Records from a data source:

• • •

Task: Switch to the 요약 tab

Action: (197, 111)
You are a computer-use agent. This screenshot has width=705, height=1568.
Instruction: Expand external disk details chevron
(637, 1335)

• • •

_Assigned task_. From the first line to the last, reproduce the data above exactly.

_Response to the exercise_.
Task: Switch to the 요약 tab

Action: (197, 111)
You are a computer-use agent. This screenshot has width=705, height=1568.
Instruction: Expand external disk details chevron
(637, 1335)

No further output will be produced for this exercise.